The location and service at the Inn were excellent, and you can’t ever go wrong with dining at Richards. I’d stay here again, in spite of the frustrating internet access issues. I had the same connectivity issues in many parts of Europe but expect better in the US with our modern infrastructure, especially at this price point. Having to call the front desk at 5:00 am asking them to reset the router so I could work was a bit awkward. I dunno. Maybe I’m not being fair on this issue.
Despite being in the middle of downtown, my room was quiet and peaceful. Exactly what I needed to help fight my horrible jetlag. I got to enjoy the sunrise each morning and had clear views of the International Space Station flyovers from my balcony. And they have the most comfortable beds I’ve ever snuggled into. If I ever put down roots again, I’ll be buying one. Sleep on a cloud every night? Yes, please.
NO CAR, NO PROBLEM
If you’re in the downtown core, Boise is very walkable or bikeable. The Inn’s location was perfect for my daily walkabouts, and I could easily access the State Capitol Building, the Basque Block, the Boise Art Museum, the Boise River Greenbelt, and all the fun BODO and 8th Street can provide.
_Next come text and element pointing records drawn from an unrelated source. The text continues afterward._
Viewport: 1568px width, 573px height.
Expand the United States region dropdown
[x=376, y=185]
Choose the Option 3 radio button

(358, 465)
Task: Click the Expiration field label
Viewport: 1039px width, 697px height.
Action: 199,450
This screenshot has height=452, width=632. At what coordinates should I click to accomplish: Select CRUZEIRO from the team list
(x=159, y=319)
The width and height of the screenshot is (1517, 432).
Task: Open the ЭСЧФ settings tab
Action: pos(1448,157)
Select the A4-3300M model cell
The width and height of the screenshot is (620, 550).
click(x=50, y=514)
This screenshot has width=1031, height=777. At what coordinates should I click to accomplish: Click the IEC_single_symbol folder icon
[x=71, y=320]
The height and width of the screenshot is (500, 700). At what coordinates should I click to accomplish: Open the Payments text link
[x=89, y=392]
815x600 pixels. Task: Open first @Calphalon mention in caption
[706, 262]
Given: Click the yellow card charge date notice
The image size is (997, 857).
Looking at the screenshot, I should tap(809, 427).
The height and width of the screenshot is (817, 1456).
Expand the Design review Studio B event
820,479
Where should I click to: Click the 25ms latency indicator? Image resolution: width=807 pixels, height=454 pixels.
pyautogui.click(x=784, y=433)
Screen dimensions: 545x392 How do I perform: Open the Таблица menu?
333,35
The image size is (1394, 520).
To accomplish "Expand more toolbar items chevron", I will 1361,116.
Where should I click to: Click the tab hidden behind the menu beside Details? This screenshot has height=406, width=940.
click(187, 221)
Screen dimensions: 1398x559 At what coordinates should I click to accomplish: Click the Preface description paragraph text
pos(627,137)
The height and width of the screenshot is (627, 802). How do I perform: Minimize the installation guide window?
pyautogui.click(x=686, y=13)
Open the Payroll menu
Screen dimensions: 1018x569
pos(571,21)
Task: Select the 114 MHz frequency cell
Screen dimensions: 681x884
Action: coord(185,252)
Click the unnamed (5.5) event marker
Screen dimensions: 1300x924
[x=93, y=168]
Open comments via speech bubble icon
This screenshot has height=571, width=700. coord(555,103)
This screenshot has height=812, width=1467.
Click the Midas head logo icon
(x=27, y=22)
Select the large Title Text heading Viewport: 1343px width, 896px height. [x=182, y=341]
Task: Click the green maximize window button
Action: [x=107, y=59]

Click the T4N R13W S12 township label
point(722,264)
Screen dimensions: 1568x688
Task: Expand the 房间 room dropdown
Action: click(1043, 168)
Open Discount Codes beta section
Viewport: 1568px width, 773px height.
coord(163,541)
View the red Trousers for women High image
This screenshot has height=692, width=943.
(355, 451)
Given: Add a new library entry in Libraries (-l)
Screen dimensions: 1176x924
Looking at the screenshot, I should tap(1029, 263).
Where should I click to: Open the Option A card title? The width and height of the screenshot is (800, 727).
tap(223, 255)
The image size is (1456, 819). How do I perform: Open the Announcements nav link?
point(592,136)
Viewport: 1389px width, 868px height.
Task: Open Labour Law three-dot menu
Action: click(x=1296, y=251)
I’m still a bit in shock at how many new restaurants and bars have sprung up in less than a year.
Thanks to the hotel, I had a super cute bicycle available to use during my stay (one of my favorite hotel perks). They must have heard about my bike wreck in Amsterdam (further proof I didn’t inherit the ninja gene), but after a quick waiver I was off and wheeling down the greenbelt towards Garden City. We are so lucky to have this beautiful natural resource in our backyard. The river, the trees, the parks and all of it so easily accessible. If I had to pick one favorite feature of our city, the Boise River Greenbelt would win.
I did have to Uber into Meridian a few times which was a bit of a budget buster. So for those of you thinking you can get by on foot/bike alone, I hate to burst your bubble. If you choose to live here, you’ll either need a car or will need to live/work/play in the city center. Outside of downtown and the greenbelt, Idaho isn’t very bicycle friendly.
But from downtown, I was able to walk to Whole Foods, my Idaho Central Credit Union branch, and every restaurant and bar that y’all wanted to meet me at. No car necessary.
So to all my European friends who have asked about my home state, we’ll take good care of you if you decide to visit. Although if you’re from Italy or Spain, please leave the driving to the professionals.
And yes, we have cowboys and rodeos too.